### Excerpt provided
The crisis has shown the enormous importance of human labour — in the care sector, in the provision with food, in testing-and-tracing, etc. — for maintaining our societies. But on a structural level, many of the workers in these sectors, who are disproportionately female and/or come from ethnic minorities, suffer from low pay and insecure working conditions. The appreciation for those who, quite literally, keep us alive, should be translated into better institutional protection of the interests and rights of these workers. While there are ways in which this can and should be done through changes in the legal framework — e.g. higher minimum wages, better protection of migrant workers, etc. — a crucial element is to strengthen the voice of workers in companies.
Worker representation is valuable in itself: it expresses the inherent equality of human beings that is expressed in the Declaration of Human Rights. But it is also valuable from an instrumental perspective: it creates important mechanisms of control and accountability, so that existing legal regulations are actually applied.
Translated into concrete policy proposals at the EU level, the greater valuation of workers after Corona could mean:
- Creating minimum requirements with regard to worker representation in companies and certain public institutions, e.g. public hospitals, that receive support from states or from the European recovery funds. Minimum requirements could include: work councils, worker representation at board level, and/or a commitment to avoid subcontracting arrangements with companies that do not have the same standards.
- Aligning company law on EU level to develop a fully bicameral model for publicly traded companies. A bicameral corporation is governed by two chambers, one representing labour and one representing capital, which have to take all important strategic decisions together. This would strengthen the bargaining position of labour and may help reduce economic inequality, thereby boosting households’ balance sheets and hence resilience.
######
### Information shown
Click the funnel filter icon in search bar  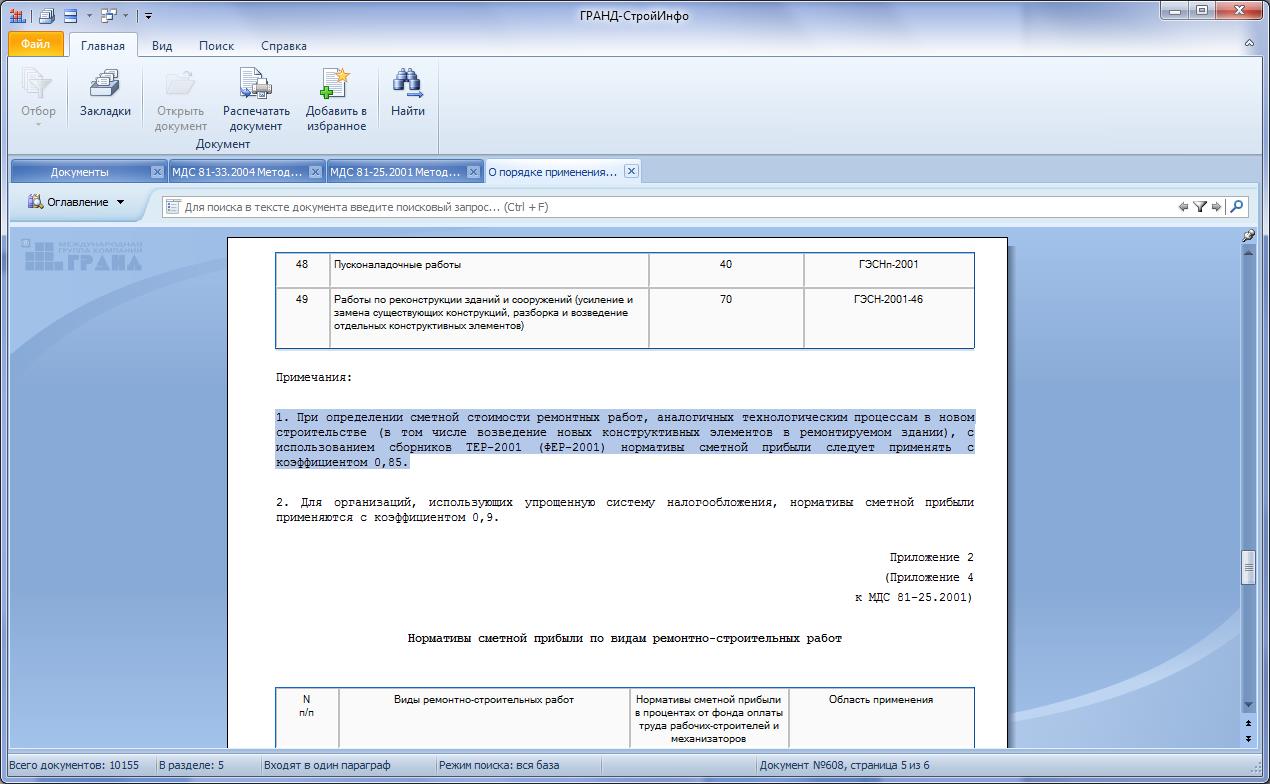[x=1200, y=207]
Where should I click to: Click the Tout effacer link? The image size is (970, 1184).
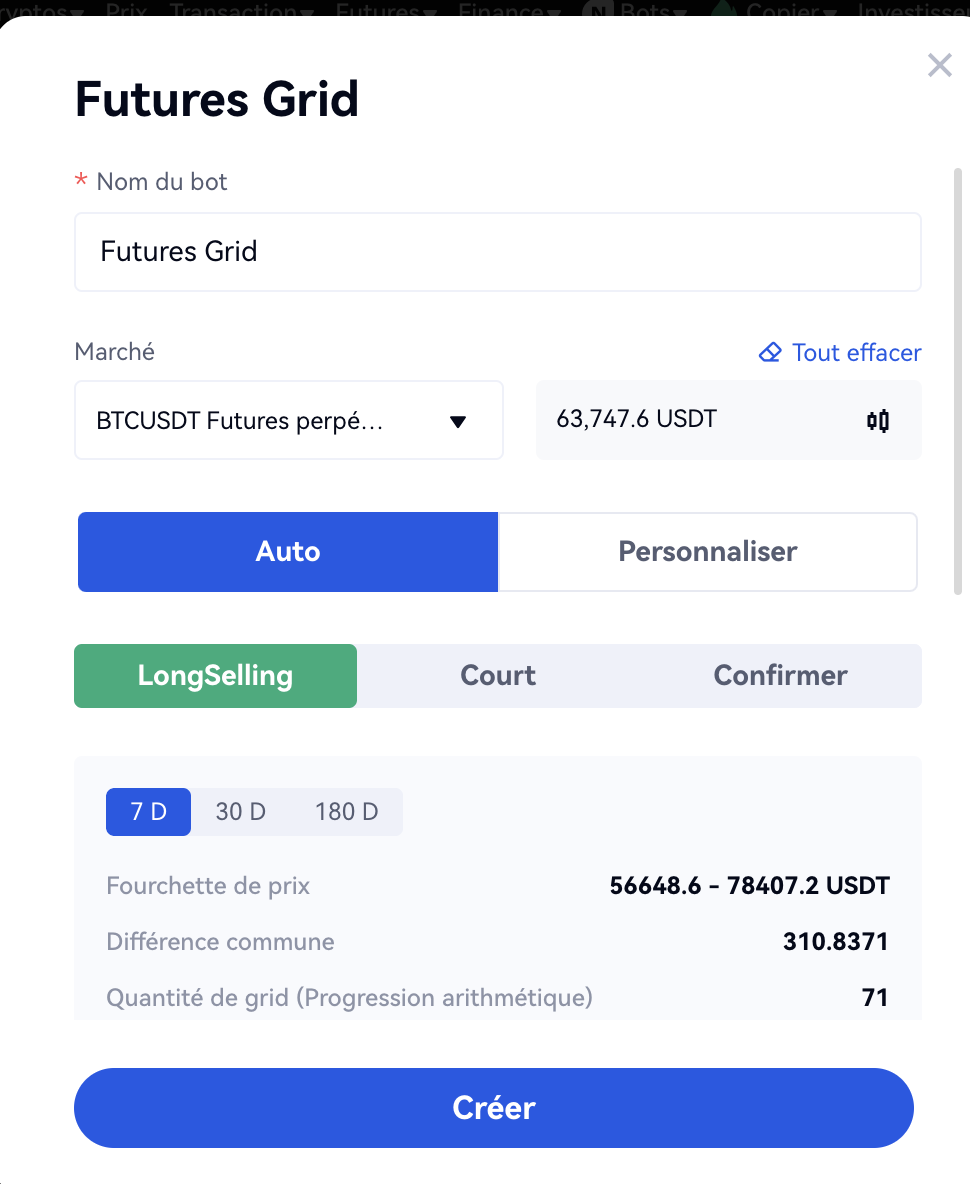click(856, 353)
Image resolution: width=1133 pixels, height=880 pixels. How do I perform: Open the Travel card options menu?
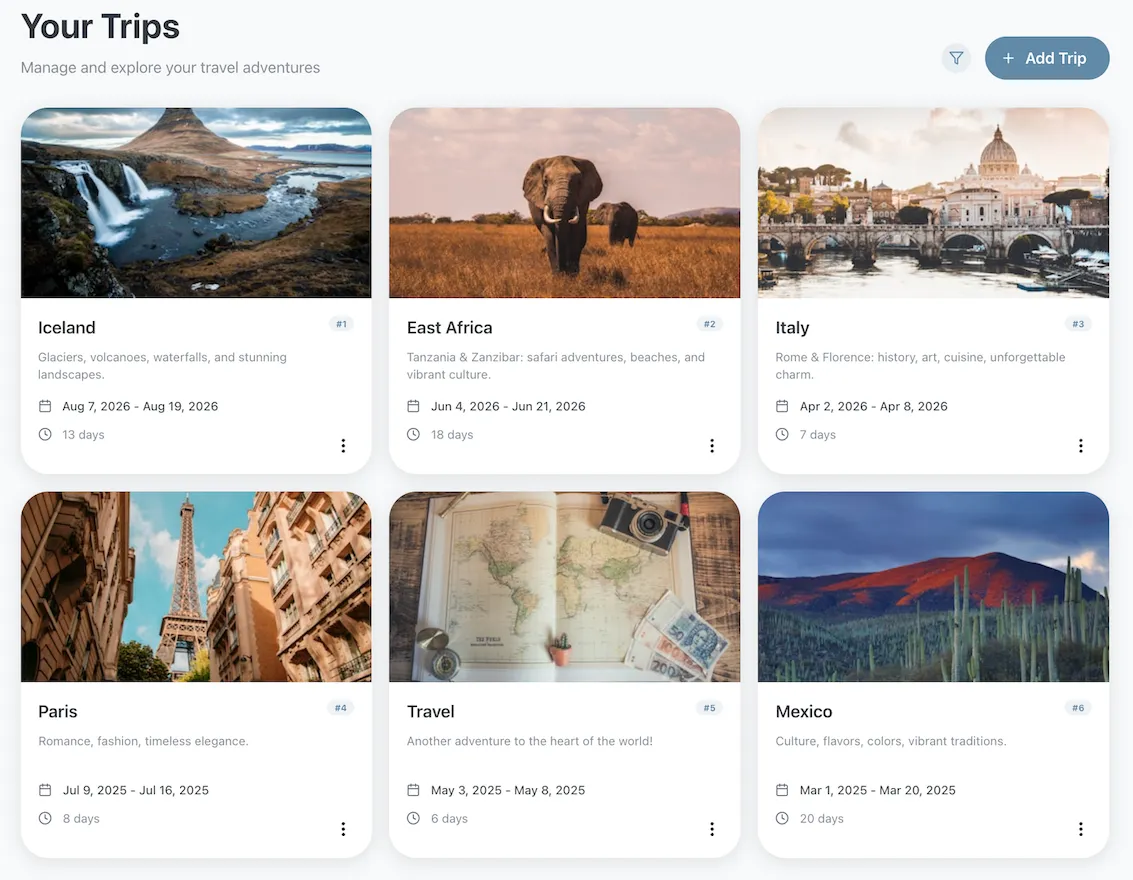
######
What to work on: Continue the text on strengthening worker representation after the Corona crisis, starting after its last sentence. The material is separate from the text about workers after the crisis.

Result:
- Giving cooperatives priority in support programs and creating avenues for non-cooperatives to transform themselves into cooperatives. Unlike conventional firms, cooperatives do not generally aim at profit maximisation, or indeed the maximisation of any single KPI. This renders them and the communities they’re embedded in more resilient, e.g. via better employment protection in downturns (through cutting hours and pay rather than jobs), and more equal pay structures, boosting vulnerable households’ balance sheets. Given their positive externalities, legal counsel and information on starting cooperatives or converting existing firms into them should be made available, e.g. via employment agencies and in loose parallel to active labour market policies. Subsidies could also be provided to newly founded cooperatives, in line with start-up support in many EU member states.
- To reduce gender hierarchies in work, financial incentives can be designed to place men and women on a more equal footing, e.g. via the enforcement of equal parental leave months for both partners and the extension of part-time arrangements for parents when both parents reduce work time.
In addition, since the behaviour of large firms affects more than just their workers and shareholders, it may be appropriate to give a wider set of stakeholders a voice. One mechanism for doing so, linked to COVID-related bailouts, would be the following. Where the state holds an equity stake, citizen assemblies could be formed to vote these stakes. These assemblies could be composed, for example, of random samples of residents living near major firm locations as well as consumer representatives.